Britannica responds to Nature

Three months after the prestigious science journal Nature published a comparison of the accuracy of 42 science articles in the online version of Encyclopædia Britannica and Wikipedia (see archived story), Encyclopædia Britannica Inc (EBI) has published a response to the study. The 20-page open letter, titled "Fatally Flawed", was published in PDF format and linked from the "EB News" box at http://www.britannica.com/ on 22 March. (An HTML version is also available.)

According to the Associated Press, an email from Patricia A. Ginnis (Senior Vice President at EBI) was sent to 5000 customers pointing towards the PDF file. The Wall Street Journal [1] said that EBI will also publish half-page-advertisements[2] defending their position on Monday 27 March in a group of English newspapers.

Encyclopædia Britannica Inc. denounced the Nature study, stating that "almost everything about the journal’s investigation, from the criteria for identifying inaccuracies to the discrepancy between the article text and its headline, was wrong and misleading," and called for the journal to make a public retraction of the article. EBI criticized Nature for rearranging, reediting, and excerpting Britannica articles; mistakenly identifying inaccuracies; reviewing texts that were not part of the encyclopedia proper; failing to fact-check the inaccuracies its reviewers cited; and misrepresenting its findings in the article headline and in the editorial which accompanied the news article.

EBI then went on to detail their disputes with about half of the errors found by Nature, in many cases simply rejecting the criticism outright. They indirectly acknowledged that the other half of the errors were correctly identified, and Tom Panelas, EBI spokesman, was quoted as stating that some of the errors were already known but so far had not been corrected.
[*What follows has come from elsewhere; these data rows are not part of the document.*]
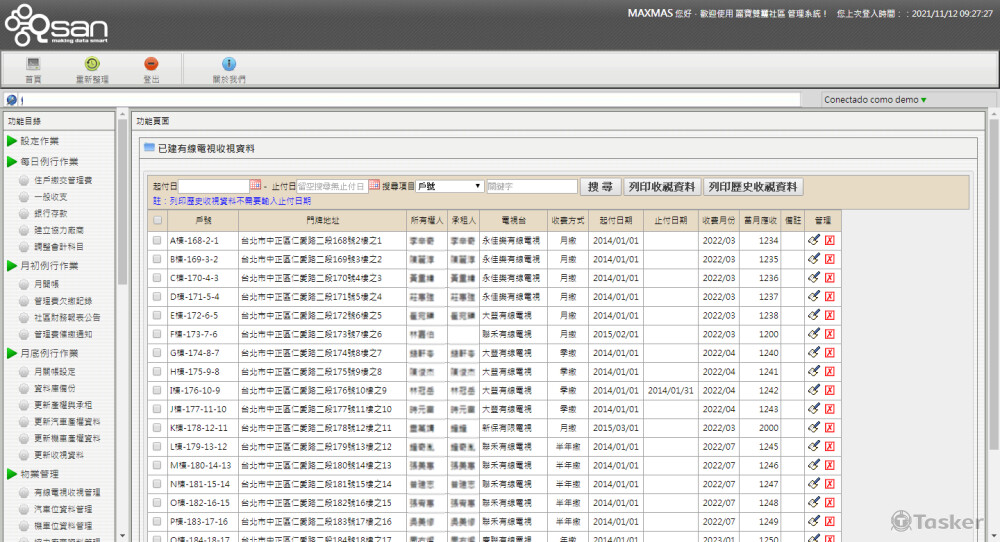Image resolution: width=1000 pixels, height=542 pixels.
Task: Toggle the select-all checkbox in table header
Action: 157,220
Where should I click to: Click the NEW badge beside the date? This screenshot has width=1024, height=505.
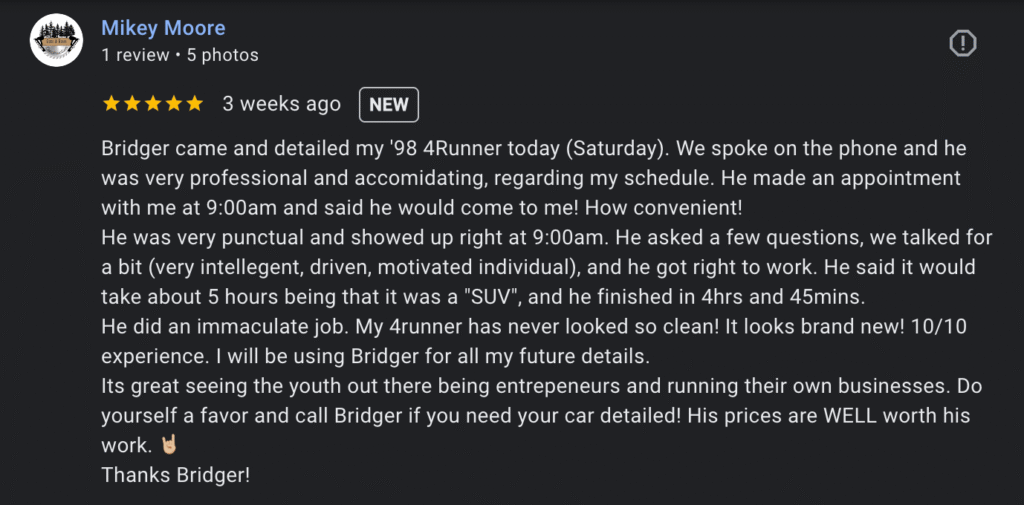tap(389, 105)
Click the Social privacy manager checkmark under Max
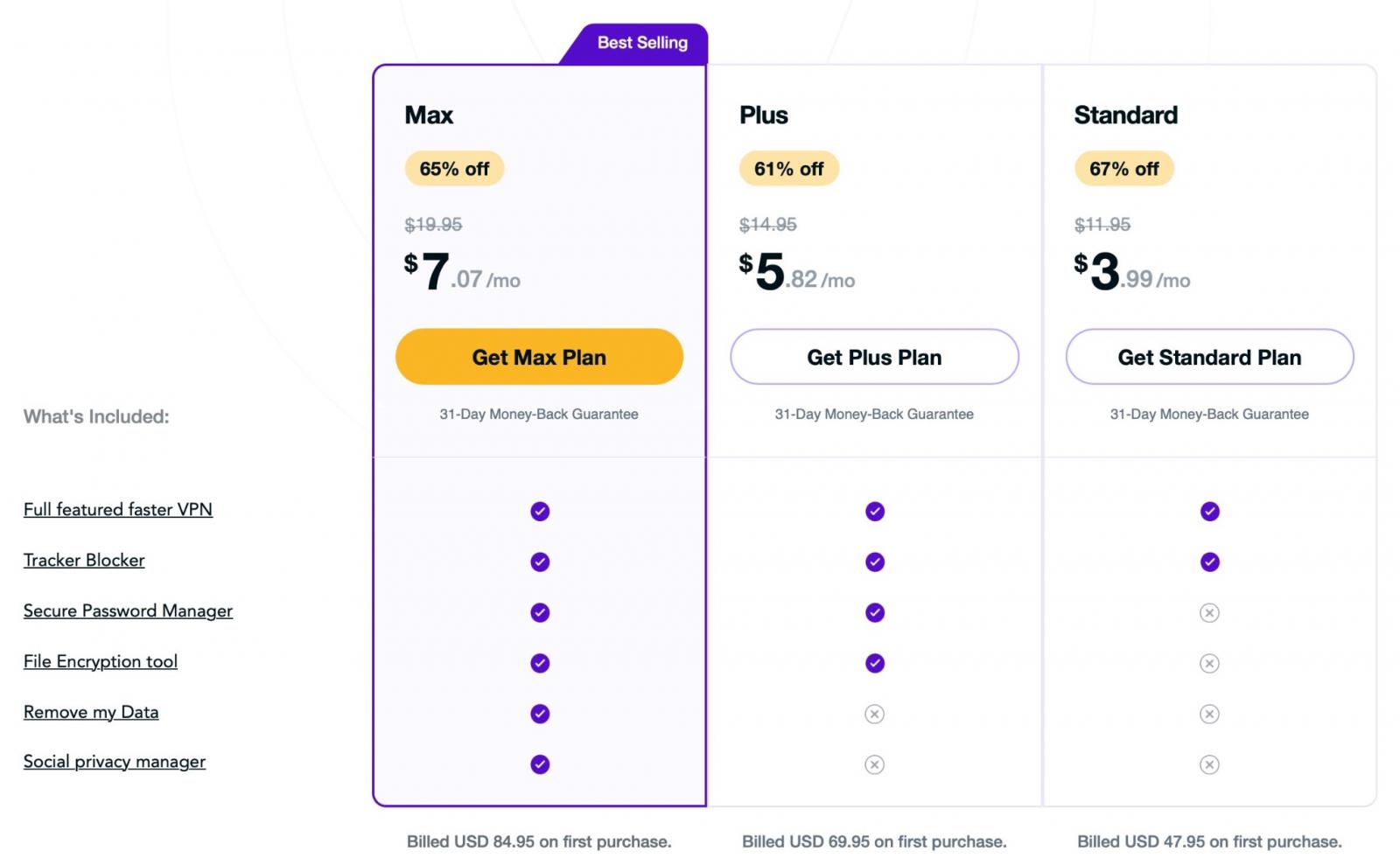1400x865 pixels. 539,764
Neither Nature nor EBI identified how long these errors had been known at Britannica.

The Associated Press story about the dispute was widely covered in the mass media (see further press coverage).

Nature's response

On 23 March, the staff of Nature published a similar PDF document, responding to EBI's accusations of "misrepresentation, sloppiness and indifference to scholarly standards". Nature firmly rejected those accusations, and stood by their belief that the comparisons were fairly made; they do not plan to make any retractions.

Nature says that EBI objected privately to the article when it was first published, but that after they (and Wikipedia) were given access to the reviewer's comments a few weeks after publication, the journal "did not receive any further correspondence until the publication of its open letter", and says it regrets the public and acrimonious nature of this exchange.
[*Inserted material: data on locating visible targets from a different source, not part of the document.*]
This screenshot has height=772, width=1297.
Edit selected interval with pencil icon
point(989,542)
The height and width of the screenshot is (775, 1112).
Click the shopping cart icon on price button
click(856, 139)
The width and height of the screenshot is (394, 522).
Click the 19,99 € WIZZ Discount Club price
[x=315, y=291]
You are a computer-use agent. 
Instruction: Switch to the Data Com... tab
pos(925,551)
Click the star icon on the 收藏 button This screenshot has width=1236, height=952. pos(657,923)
One of EBI's most vigorous objections is that the reviewers were given short excerpts of longer Britannica articles, or versions taken from their Student Encyclopedia or from past editions of their Book of the Year (which, by design, includes more personal opinion and theory than the standard EB article). Nature countered that on each website, researchers compiled whatever material was presented to them upon searching for the scientific term in question, and that the student and yearbook editions appear prominently in Britannica's search results.

EBI is correct that the study undertaken by Nature was not one of their usual, rigorously peer-reviewed scientific articles; it was a more informal survey made by journalists on their news staff, and published in their news section, separate from the articles at the heart of the journal. However, Nature says that while some editorial judgement was involved in turning reviewers' comments into numerical scores, that judgement was applied "diligently and fairly" to both encyclopedias, and that "because the reviewers were blind to the source of the material they were evaluating, and material from both sources was treated the same way, there is absolutely no reason to think that any errors they made would have systematically altered the results of our inquiry."

Wikipedia's response

Neither founder Jimmy Wales nor the collective staff of Wikipedia have made a public response to EBI's accusations. They have, however, gathered some reference information for Wikimedia Foundation volunteer press representatives to use in answering media questions. That document notes a project to correct all Wikipedia errors noted in the Nature study, created on 22 December, the day Nature released the data. Thirty-four days later, on 25 January, all errors were reported corrected (see archived story).

The document also says, in part, "Wikipedia, and all Wikimedia Foundation projects, are not in competition with EBI or other companies in the business of reference works. Our goals differ significantly from other reference publishers, and only overlap in that we are all striving to create accurate and useful knowledge tools."